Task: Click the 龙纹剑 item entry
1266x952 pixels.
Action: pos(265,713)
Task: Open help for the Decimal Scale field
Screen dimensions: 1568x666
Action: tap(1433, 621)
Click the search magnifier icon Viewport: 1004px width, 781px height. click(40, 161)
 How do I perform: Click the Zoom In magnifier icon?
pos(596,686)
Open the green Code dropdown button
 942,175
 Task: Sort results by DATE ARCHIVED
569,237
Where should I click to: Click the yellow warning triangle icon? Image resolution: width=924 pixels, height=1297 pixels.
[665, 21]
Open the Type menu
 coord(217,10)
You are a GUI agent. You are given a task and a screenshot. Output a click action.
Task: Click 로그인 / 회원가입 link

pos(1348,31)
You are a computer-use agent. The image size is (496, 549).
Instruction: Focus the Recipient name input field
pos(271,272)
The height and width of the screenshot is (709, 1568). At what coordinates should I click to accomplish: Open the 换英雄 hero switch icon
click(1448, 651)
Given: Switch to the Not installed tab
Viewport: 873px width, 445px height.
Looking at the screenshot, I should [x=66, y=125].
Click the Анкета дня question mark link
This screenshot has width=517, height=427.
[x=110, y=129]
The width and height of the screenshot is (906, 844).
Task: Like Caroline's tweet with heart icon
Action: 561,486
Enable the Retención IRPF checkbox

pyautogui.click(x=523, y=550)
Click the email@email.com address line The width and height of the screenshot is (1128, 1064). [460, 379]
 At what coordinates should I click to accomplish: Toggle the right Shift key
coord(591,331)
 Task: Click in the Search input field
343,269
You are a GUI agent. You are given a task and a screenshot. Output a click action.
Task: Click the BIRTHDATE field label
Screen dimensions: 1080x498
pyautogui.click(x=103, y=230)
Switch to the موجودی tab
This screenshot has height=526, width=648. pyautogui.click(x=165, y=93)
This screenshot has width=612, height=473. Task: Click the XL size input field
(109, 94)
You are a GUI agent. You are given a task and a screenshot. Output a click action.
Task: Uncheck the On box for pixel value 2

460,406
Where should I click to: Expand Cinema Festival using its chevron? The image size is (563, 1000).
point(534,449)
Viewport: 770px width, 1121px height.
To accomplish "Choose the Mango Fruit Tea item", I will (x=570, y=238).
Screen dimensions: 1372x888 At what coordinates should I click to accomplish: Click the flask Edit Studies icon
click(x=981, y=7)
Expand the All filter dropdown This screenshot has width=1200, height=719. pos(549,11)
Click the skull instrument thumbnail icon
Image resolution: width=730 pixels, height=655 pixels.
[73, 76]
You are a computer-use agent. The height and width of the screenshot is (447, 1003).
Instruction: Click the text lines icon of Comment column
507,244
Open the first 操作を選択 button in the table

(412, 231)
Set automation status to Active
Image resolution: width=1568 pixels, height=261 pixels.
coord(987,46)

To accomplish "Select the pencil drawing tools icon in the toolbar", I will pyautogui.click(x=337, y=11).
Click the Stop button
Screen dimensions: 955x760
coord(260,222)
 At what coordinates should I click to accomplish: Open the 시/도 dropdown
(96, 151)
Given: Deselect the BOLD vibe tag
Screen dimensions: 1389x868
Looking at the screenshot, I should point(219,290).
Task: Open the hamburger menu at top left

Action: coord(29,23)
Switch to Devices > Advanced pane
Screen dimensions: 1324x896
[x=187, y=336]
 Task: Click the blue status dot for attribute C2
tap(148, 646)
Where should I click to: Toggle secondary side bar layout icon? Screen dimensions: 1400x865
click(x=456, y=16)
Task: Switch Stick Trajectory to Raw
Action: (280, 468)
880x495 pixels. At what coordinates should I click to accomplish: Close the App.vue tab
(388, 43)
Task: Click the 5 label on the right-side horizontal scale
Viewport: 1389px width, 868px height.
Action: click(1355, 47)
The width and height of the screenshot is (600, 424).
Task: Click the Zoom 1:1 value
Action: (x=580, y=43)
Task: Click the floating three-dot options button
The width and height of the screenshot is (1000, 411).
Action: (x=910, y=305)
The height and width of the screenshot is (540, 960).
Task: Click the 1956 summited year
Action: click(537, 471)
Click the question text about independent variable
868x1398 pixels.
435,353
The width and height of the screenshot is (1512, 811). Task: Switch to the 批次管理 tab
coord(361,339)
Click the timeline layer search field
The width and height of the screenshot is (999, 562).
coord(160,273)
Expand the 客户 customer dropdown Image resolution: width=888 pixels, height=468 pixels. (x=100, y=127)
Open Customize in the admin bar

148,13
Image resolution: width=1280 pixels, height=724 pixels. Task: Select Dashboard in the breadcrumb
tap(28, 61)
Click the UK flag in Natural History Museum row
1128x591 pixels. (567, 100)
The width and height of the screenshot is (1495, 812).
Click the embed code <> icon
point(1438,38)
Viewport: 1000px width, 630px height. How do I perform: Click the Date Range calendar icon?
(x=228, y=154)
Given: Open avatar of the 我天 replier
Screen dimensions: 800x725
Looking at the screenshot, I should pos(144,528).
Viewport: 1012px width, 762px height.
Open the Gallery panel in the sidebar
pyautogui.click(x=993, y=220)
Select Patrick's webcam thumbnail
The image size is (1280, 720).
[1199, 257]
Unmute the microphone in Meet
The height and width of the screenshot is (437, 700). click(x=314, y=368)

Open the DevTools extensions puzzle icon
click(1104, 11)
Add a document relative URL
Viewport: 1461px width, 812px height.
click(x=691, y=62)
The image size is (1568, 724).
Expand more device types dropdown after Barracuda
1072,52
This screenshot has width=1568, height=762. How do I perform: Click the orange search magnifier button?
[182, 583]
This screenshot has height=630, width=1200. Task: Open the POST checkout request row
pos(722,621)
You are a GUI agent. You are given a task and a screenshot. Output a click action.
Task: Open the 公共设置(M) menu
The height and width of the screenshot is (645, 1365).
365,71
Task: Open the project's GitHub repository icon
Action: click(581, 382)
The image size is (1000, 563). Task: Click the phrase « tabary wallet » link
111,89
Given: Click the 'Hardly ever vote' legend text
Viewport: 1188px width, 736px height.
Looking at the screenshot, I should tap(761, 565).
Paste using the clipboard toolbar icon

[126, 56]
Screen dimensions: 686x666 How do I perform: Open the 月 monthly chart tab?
···
Lay out all of the data above as a Markdown table with the columns Row and Line, giving each line its row number and omitting blank lines.

| Row | Line |
|---|---|
| 1 | Task: Click the 龙纹剑 item entry |
| 2 | 1266x952 pixels. |
| 3 | Action: pos(265,713) |
| 4 | Task: Open help for the Decimal Scale field |
| 5 | Screen dimensions: 1568x666 |
| 6 | Action: tap(1433, 621) |
| 7 | Click the search magnifier icon Viewport: 1004px width, 781px height. click(40, 161) |
| 8 |  How do I perform: Click the Zoom In magnifier icon? |
| 9 | pos(596,686) |
| 10 | Open the green Code dropdown button |
| 11 |  942,175 |
| 12 |  Task: Sort results by DATE ARCHIVED |
| 13 | 569,237 |
| 14 | Where should I click to: Click the yellow warning triangle icon? Image resolution: width=924 pixels, height=1297 pixels. |
| 15 | [665, 21] |
| 16 | Open the Type menu |
| 17 |  coord(217,10) |
| 18 | You are a GUI agent. You are given a task and a screenshot. Output a click action. |
| 19 | Task: Click 로그인 / 회원가입 link |
| 20 | pos(1348,31) |
| 21 | You are a computer-use agent. The image size is (496, 549). |
| 22 | Instruction: Focus the Recipient name input field |
| 23 | pos(271,272) |
| 24 | The height and width of the screenshot is (709, 1568). At what coordinates should I click to accomplish: Open the 换英雄 hero switch icon |
| 25 | click(1448, 651) |
| 26 | Given: Switch to the Not installed tab |
| 27 | Viewport: 873px width, 445px height. |
| 28 | Looking at the screenshot, I should [x=66, y=125]. |
| 29 | Click the Анкета дня question mark link |
| 30 | This screenshot has width=517, height=427. |
| 31 | [x=110, y=129] |
| 32 | The width and height of the screenshot is (906, 844). |
| 33 | Task: Like Caroline's tweet with heart icon |
| 34 | Action: 561,486 |
| 35 | Enable the Retención IRPF checkbox |
| 36 | pyautogui.click(x=523, y=550) |
| 37 | Click the email@email.com address line The width and height of the screenshot is (1128, 1064). [460, 379] |
| 38 |  At what coordinates should I click to accomplish: Toggle the right Shift key |
| 39 | coord(591,331) |
| 40 |  Task: Click in the Search input field |
| 41 | 343,269 |
| 42 | You are a GUI agent. You are given a task and a screenshot. Output a click action. |
| 43 | Task: Click the BIRTHDATE field label |
| 44 | Screen dimensions: 1080x498 |
| 45 | pyautogui.click(x=103, y=230) |
| 46 | Switch to the موجودی tab |
| 47 | This screenshot has height=526, width=648. pyautogui.click(x=165, y=93) |
| 48 | This screenshot has width=612, height=473. Task: Click the XL size input field |
| 49 | (109, 94) |
| 50 | You are a GUI agent. You are given a task and a screenshot. Output a click action. |
| 51 | Task: Uncheck the On box for pixel value 2 |
| 52 | 460,406 |
| 53 | Where should I click to: Expand Cinema Festival using its chevron? The image size is (563, 1000). |
| 54 | point(534,449) |
| 55 | Viewport: 770px width, 1121px height. |
| 56 | To accomplish "Choose the Mango Fruit Tea item", I will (x=570, y=238). |
| 57 | Screen dimensions: 1372x888 At what coordinates should I click to accomplish: Click the flask Edit Studies icon |
| 58 | click(x=981, y=7) |
| 59 | Expand the All filter dropdown This screenshot has width=1200, height=719. pos(549,11) |
| 60 | Click the skull instrument thumbnail icon |
| 61 | Image resolution: width=730 pixels, height=655 pixels. |
| 62 | [73, 76] |
| 63 | You are a computer-use agent. The height and width of the screenshot is (447, 1003). |
| 64 | Instruction: Click the text lines icon of Comment column |
| 65 | 507,244 |
| 66 | Open the first 操作を選択 button in the table |
| 67 | (412, 231) |
| 68 | Set automation status to Active |
| 69 | Image resolution: width=1568 pixels, height=261 pixels. |
| 70 | coord(987,46) |
| 71 | To accomplish "Select the pencil drawing tools icon in the toolbar", I will pyautogui.click(x=337, y=11). |
| 72 | Click the Stop button |
| 73 | Screen dimensions: 955x760 |
| 74 | coord(260,222) |
| 75 |  At what coordinates should I click to accomplish: Open the 시/도 dropdown |
| 76 | (96, 151) |
| 77 | Given: Deselect the BOLD vibe tag |
| 78 | Screen dimensions: 1389x868 |
| 79 | Looking at the screenshot, I should point(219,290). |
| 80 | Task: Open the hamburger menu at top left |
| 81 | Action: coord(29,23) |
| 82 | Switch to Devices > Advanced pane |
| 83 | Screen dimensions: 1324x896 |
| 84 | [x=187, y=336] |
| 85 |  Task: Click the blue status dot for attribute C2 |
| 86 | tap(148, 646) |
| 87 | Where should I click to: Toggle secondary side bar layout icon? Screen dimensions: 1400x865 |
| 88 | click(x=456, y=16) |
| 89 | Task: Switch Stick Trajectory to Raw |
| 90 | Action: (280, 468) |
| 91 | 880x495 pixels. At what coordinates should I click to accomplish: Close the App.vue tab |
| 92 | (388, 43) |
| 93 | Task: Click the 5 label on the right-side horizontal scale |
| 94 | Viewport: 1389px width, 868px height. |
| 95 | Action: click(1355, 47) |
| 96 | The width and height of the screenshot is (600, 424). |
| 97 | Task: Click the Zoom 1:1 value |
| 98 | Action: (x=580, y=43) |
| 99 | Task: Click the floating three-dot options button |
| 100 | The width and height of the screenshot is (1000, 411). |
| 101 | Action: (x=910, y=305) |
| 102 | The height and width of the screenshot is (540, 960). |
| 103 | Task: Click the 1956 summited year |
| 104 | Action: click(537, 471) |
| 105 | Click the question text about independent variable |
| 106 | 868x1398 pixels. |
| 107 | 435,353 |
| 108 | The width and height of the screenshot is (1512, 811). Task: Switch to the 批次管理 tab |
| 109 | coord(361,339) |
| 110 | Click the timeline layer search field |
| 111 | The width and height of the screenshot is (999, 562). |
| 112 | coord(160,273) |
| 113 | Expand the 客户 customer dropdown Image resolution: width=888 pixels, height=468 pixels. (x=100, y=127) |
| 114 | Open Customize in the admin bar |
| 115 | 148,13 |
| 116 | Image resolution: width=1280 pixels, height=724 pixels. Task: Select Dashboard in the breadcrumb |
| 117 | tap(28, 61) |
| 118 | Click the UK flag in Natural History Museum row |
| 119 | 1128x591 pixels. (567, 100) |
| 120 | The width and height of the screenshot is (1495, 812). |
| 121 | Click the embed code <> icon |
| 122 | point(1438,38) |
| 123 | Viewport: 1000px width, 630px height. How do I perform: Click the Date Range calendar icon? |
| 124 | (x=228, y=154) |
| 125 | Given: Open avatar of the 我天 replier |
| 126 | Screen dimensions: 800x725 |
| 127 | Looking at the screenshot, I should pos(144,528). |
| 128 | Viewport: 1012px width, 762px height. |
| 129 | Open the Gallery panel in the sidebar |
| 130 | pyautogui.click(x=993, y=220) |
| 131 | Select Patrick's webcam thumbnail |
| 132 | The image size is (1280, 720). |
| 133 | [1199, 257] |
| 134 | Unmute the microphone in Meet |
| 135 | The height and width of the screenshot is (437, 700). click(x=314, y=368) |
| 136 | Open the DevTools extensions puzzle icon |
| 137 | click(1104, 11) |
| 138 | Add a document relative URL |
| 139 | Viewport: 1461px width, 812px height. |
| 140 | click(x=691, y=62) |
| 141 | The image size is (1568, 724). |
| 142 | Expand more device types dropdown after Barracuda |
| 143 | 1072,52 |
| 144 | This screenshot has width=1568, height=762. How do I perform: Click the orange search magnifier button? |
| 145 | [182, 583] |
| 146 | This screenshot has height=630, width=1200. Task: Open the POST checkout request row |
| 147 | pos(722,621) |
| 148 | You are a GUI agent. You are given a task and a screenshot. Output a click action. |
| 149 | Task: Open the 公共设置(M) menu |
| 150 | The height and width of the screenshot is (645, 1365). |
| 151 | 365,71 |
| 152 | Task: Open the project's GitHub repository icon |
| 153 | Action: click(581, 382) |
| 154 | The image size is (1000, 563). Task: Click the phrase « tabary wallet » link |
| 155 | 111,89 |
| 156 | Given: Click the 'Hardly ever vote' legend text |
| 157 | Viewport: 1188px width, 736px height. |
| 158 | Looking at the screenshot, I should tap(761, 565). |
| 159 | Paste using the clipboard toolbar icon |
| 160 | [126, 56] |
| 161 | Screen dimensions: 686x666 How do I perform: Open the 月 monthly chart tab? |